OBJECTIVE 1:
According to the market commentary on Asian equities, which stock rose +5.83%?
OBJECTIVE 2:
Carry the Asian market commentary forward from its last sentence.

PAGE TEXT:
------------------------------------

Key News
Asian equities were largely higher as Hong Kong had a very strong day, while Thailand, the Philippines, and Mainland China outperformed, Japan underperformed, and India was closed for Maha Shivaratri, a Hindu festival celebrated annually in honor of the deity Shiva, according to Wikipedia.
Today’s subject line refers to Fleetwood Mac’s song “Go Your Own Way” as, unlike U.S.-listed China stocks Tuesday, Hong Kong shares had a very strong day. Growth stocks led the market higher. The most heavily traded stocks by value were Alibaba, up +4.82%, Xiaomi, up +5.83%, Tencent, up +3.44%, Meituan, up +0.94%, and Semiconductor Manufacturing International (SMIC), up +5.9%. Hong Kong and Mainland China volumes and breadth were very strong as Alibaba traded 5X the pre-September 2024 stimulus levels. Mainland China nearly traded RMB 2 trillion in total turnover, which is impressive since anything over RMB 1 trillion in volume traded was considered high a year ago. Indices are at/near big round numbers, with the Hang Seng at 23,787, the Hang Seng Tech Index at 5,953, Shanghai at 3,380, and Shenzhen at 2,097. Just as we mentioned yesterday, many investors are underweighting the space, which is “most uncomfortable” as the market melts up (yes, knocking on wood).

------------------------------------

LISTED RECORDS:
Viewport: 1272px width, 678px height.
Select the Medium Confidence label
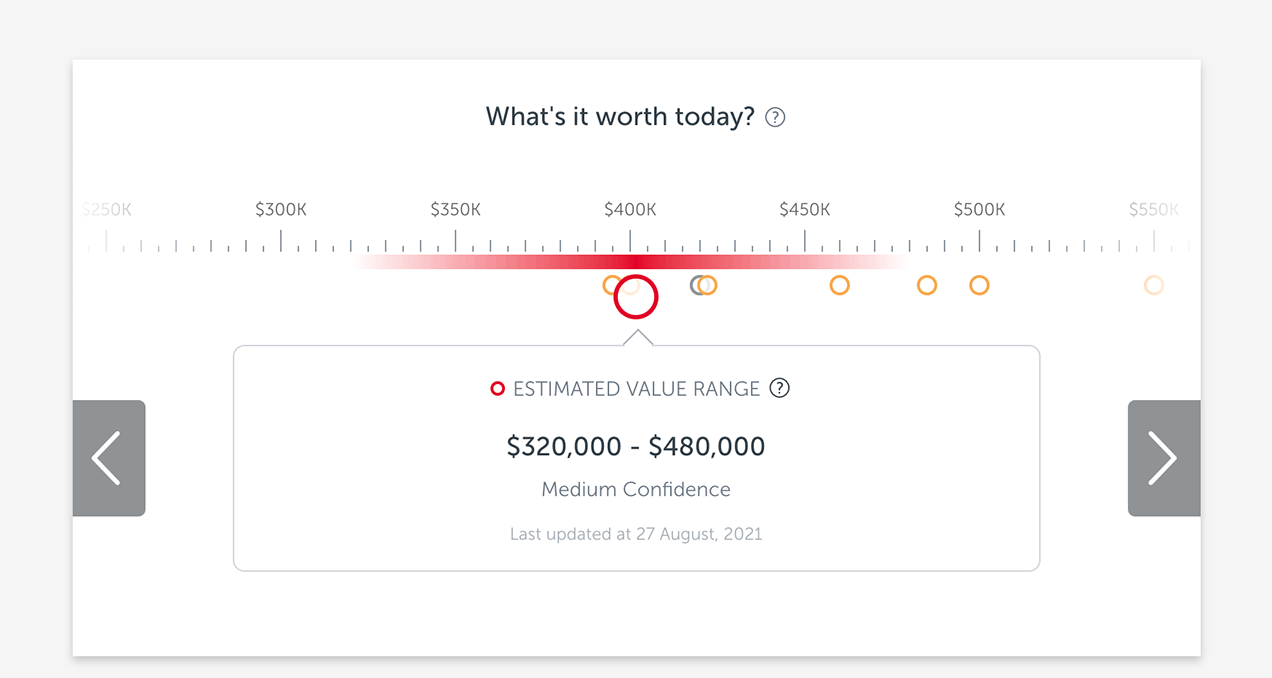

------------------------------------

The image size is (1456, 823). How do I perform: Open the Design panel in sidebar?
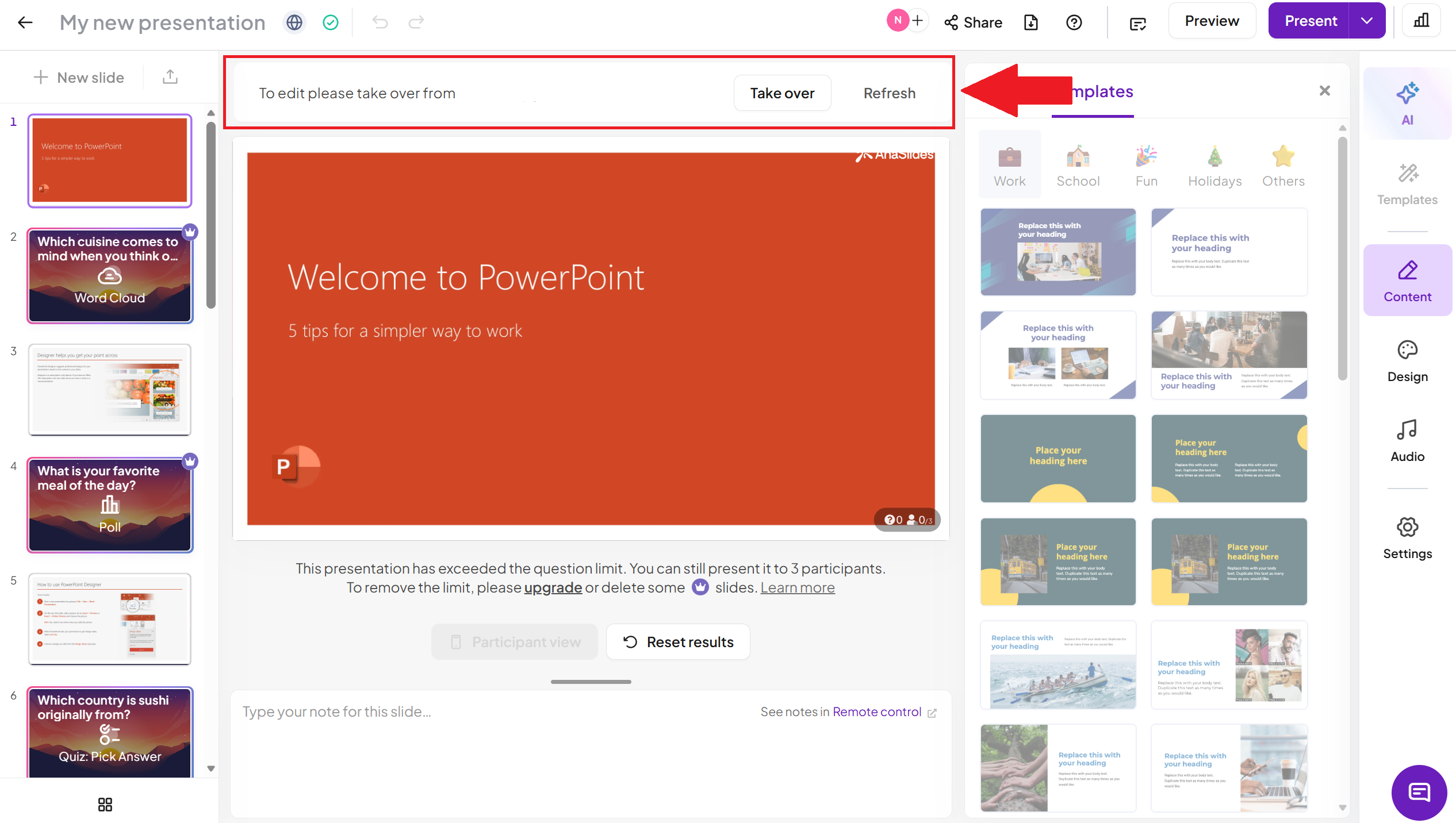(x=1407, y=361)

------------------------------------

EXPECTED ANSWER 1:
Xiaomi

EXPECTED ANSWER 2:
Several catalysts at play today:
- Bloomberg News reported that three major banks, the Agricultural Bank, Bank of Communications, and Postal Savings Bank, will be recapitalized with $55 billion of government capital, according to “people familiar with the matter.” The article states that this would be the first round of six SOE banks receiving RMB 1T of new capital to “replenish core tier-1 capital.”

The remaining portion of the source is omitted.